Question 1) Were you a person of faith prior to the near-death experience? In the event the person was already inclined or fully involved in a life of religious attitudes and behaviors prior to the incident, such a ‘saving grace’ moment is likely to further cement their belief structure. They may look on their life experience and either say to themselves, ‘Oh my, I haven’t been a very good person of Faith X, but God has given me another chance to mend my ways, so I must adhere more stringently to those expectations’, or they’ll say, ‘Oh my, I’ve been rewarded for living a righteous/pious life as laid out by Faith X, I must never stray from this path in order to thank Deity X for giving me this glorious and miraculous reprieve!’  Reader, if you are a person of faith, do not take this as any kind of personal jab at you or your religion; as I indicated before, I have a certain queer relationship with pantheism myself, and was raised Irish Catholic, so I’m banging on my own worldview here just as much as yours.

If the subject wasn’t a person of faith, I would then move on to Question 2.

Question 2) How familiar are you with faith-based ideas of the afterlife? Cultural familiarity and enforcement of such belief systems, especially if one lives in an area of dense spiritual attenuation and adherence within the greater community, can easily affect the near-death victim, since they are already surrounded by these concepts in their day-to-day lives. It’s sort of like picking up slang when you don’t initially use the terms yourself; you just sort of come to understand the terms by virtue of hearing them used repeatedly, and end up using context clues to give them significance and definition.

Question 3) Do you know of Jung’s ‘Collective Subconscious’?

Now, this is where I get into some foggy terrain, but I’ve got a lantern to help you follow me through. Don’t worry, I’m no great expert myself, so I’ll be sticking to well-trod paths. At its core, Jung’s theory of the collective subconscious posits that there is a vast database of knowledge, experiences and images that all humankind has, as a species, ‘deposited’ into, and which we as individuals from time to time involuntarily or unconsciously ‘withdraw’ from. It is this pooled experience with which the famed psychoanalyst tried to explain the phenomena of ‘déjà vu’ and ‘synchronicity’.

Through the balance of most known human history, we have adhered to various religious faiths, folklores, and superstitious practices. The sheer volume of rites and rituals or beliefs that have been largely forgotten to the ravages of time likely far outstrips the current known volume of present-day religions, and I suspect that I can safely assume that those forgotten systems, though they are long gone, nevertheless left some minor mark on our world as it moved forward. Likewise, if Jung was correct, then we have legends and myths about the Hereafter and what getting close to it are like for all of known and unknown human history, to include those forgotten systems of belief.
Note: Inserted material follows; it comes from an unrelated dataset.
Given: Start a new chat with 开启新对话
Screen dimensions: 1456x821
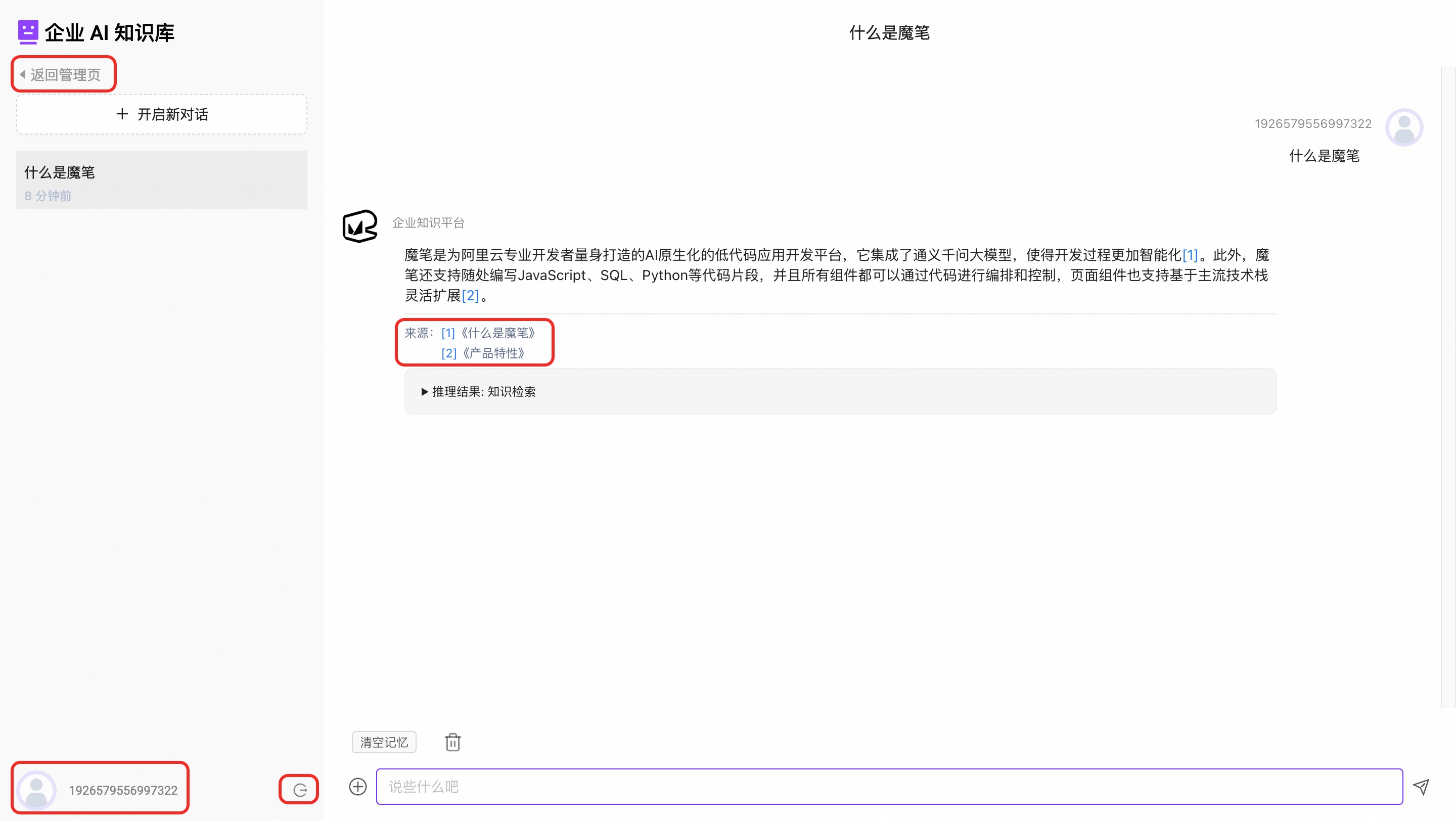Looking at the screenshot, I should pyautogui.click(x=162, y=114).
If the ‘deposits’ were made into the collective subconscious, they don’t just go away permanently; they wait far off in the unseen stretches of that pool of experience, just waiting to be inadvertently ‘withdrawn’.
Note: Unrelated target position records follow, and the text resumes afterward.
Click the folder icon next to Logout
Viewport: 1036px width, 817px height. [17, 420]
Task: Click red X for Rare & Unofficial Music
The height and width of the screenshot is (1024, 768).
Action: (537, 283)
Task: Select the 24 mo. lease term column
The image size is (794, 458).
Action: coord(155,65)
We know full well that neuroelectric activity sparks off during physiological stress and the dying process. Who among us can say with absolute certainty that the human mind doesn’t tap into that collective database during the near-death state? We have about as much empirical evidence for that as we do for genuine ascension to Heaven or descent into Hell, or the odd side stepping into Purgatory. Yet without being able to prove a negative, how can we say with absolute certainty? It’s fun to wonder and prod, regardless, is it not?
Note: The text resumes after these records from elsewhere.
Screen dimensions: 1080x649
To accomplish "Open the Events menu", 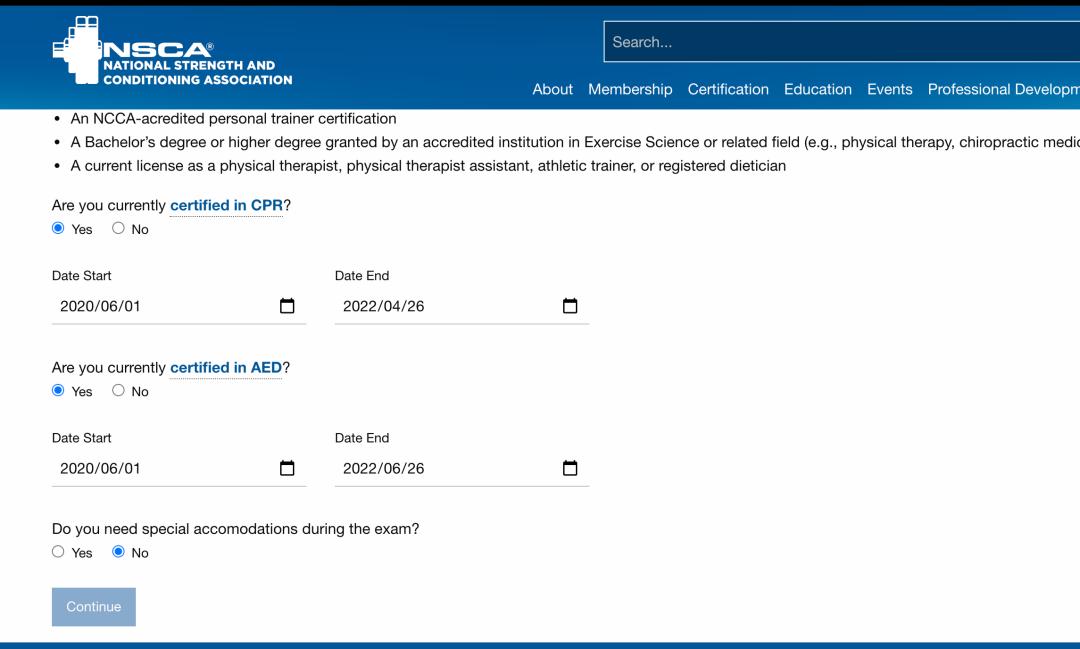I will point(889,89).
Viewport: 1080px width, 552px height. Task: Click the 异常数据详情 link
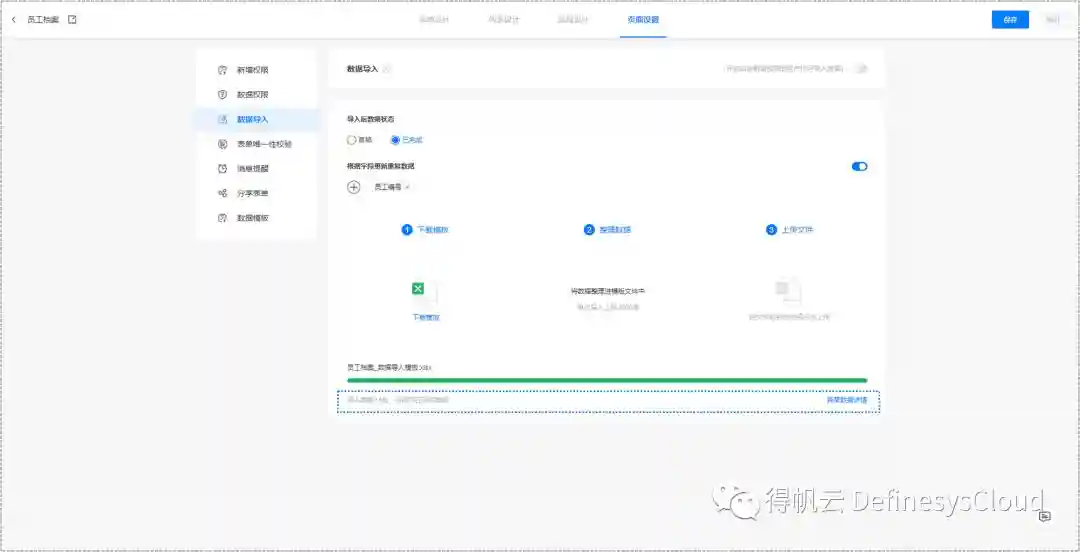coord(852,400)
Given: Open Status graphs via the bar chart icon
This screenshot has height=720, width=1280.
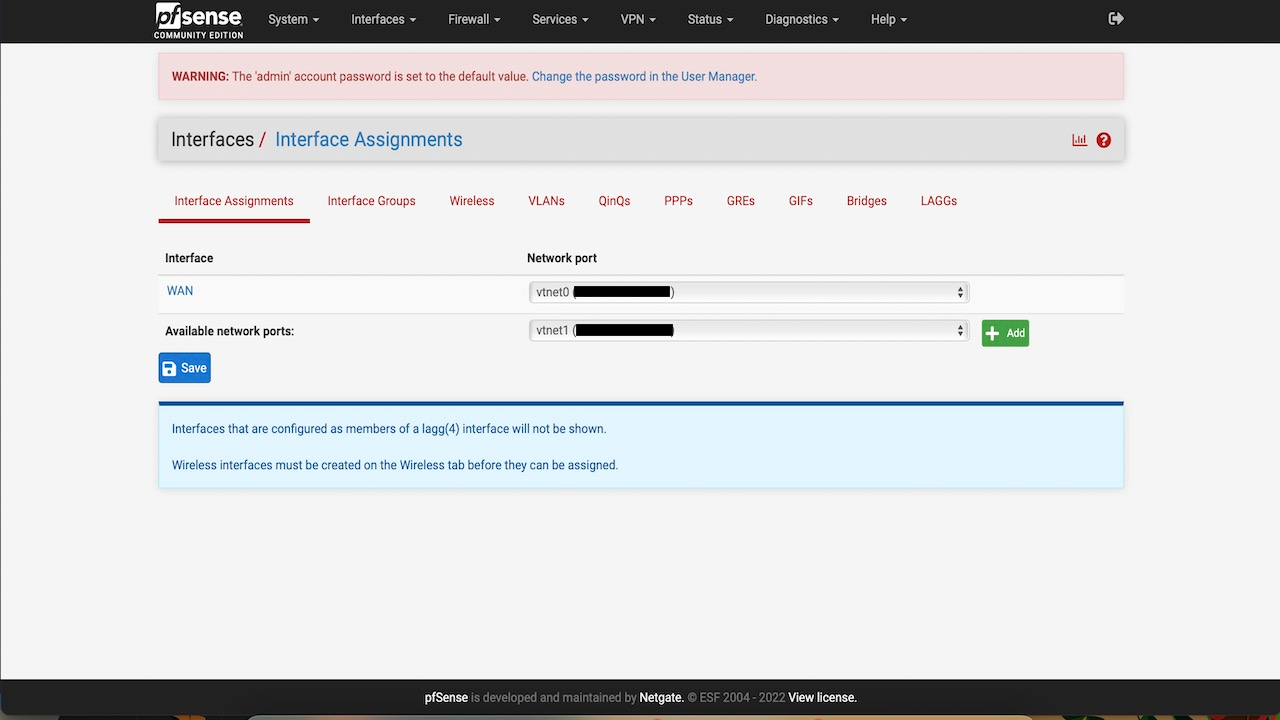Looking at the screenshot, I should (x=1079, y=140).
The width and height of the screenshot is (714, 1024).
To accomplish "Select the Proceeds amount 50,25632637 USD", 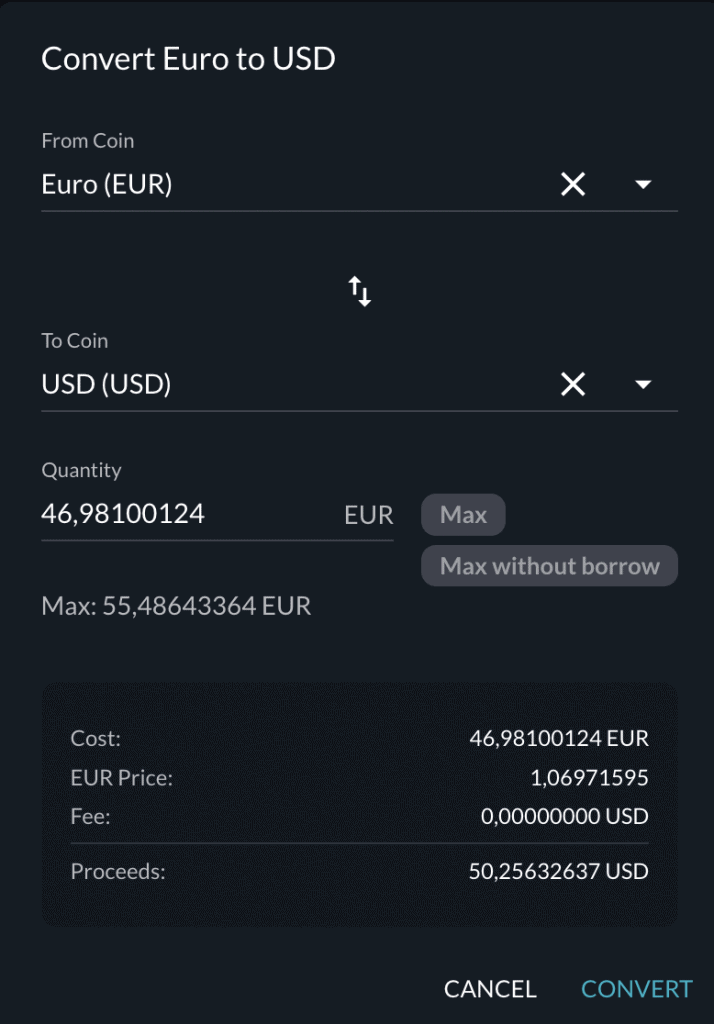I will tap(558, 871).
As I said before, we can’t yet design an ethical experiment wherein we willingly and knowingly put someone in a near-death state in order to map and study brainwave activity. The closest we can come is working a volunteer into a hypnagogic state, and from there, to probe as close to the area as possible before the survival instinct, as it always does, overrides the hypnotic carrying out of orders and suggestions. Given the ample body of accounts we have to date, one thing is rendered clear, however; the near-death experience is one that transcends language, ethnicity, heritage, and historical period. The only true shortcoming we suffer for now is the ‘how’ of the data’s reporting.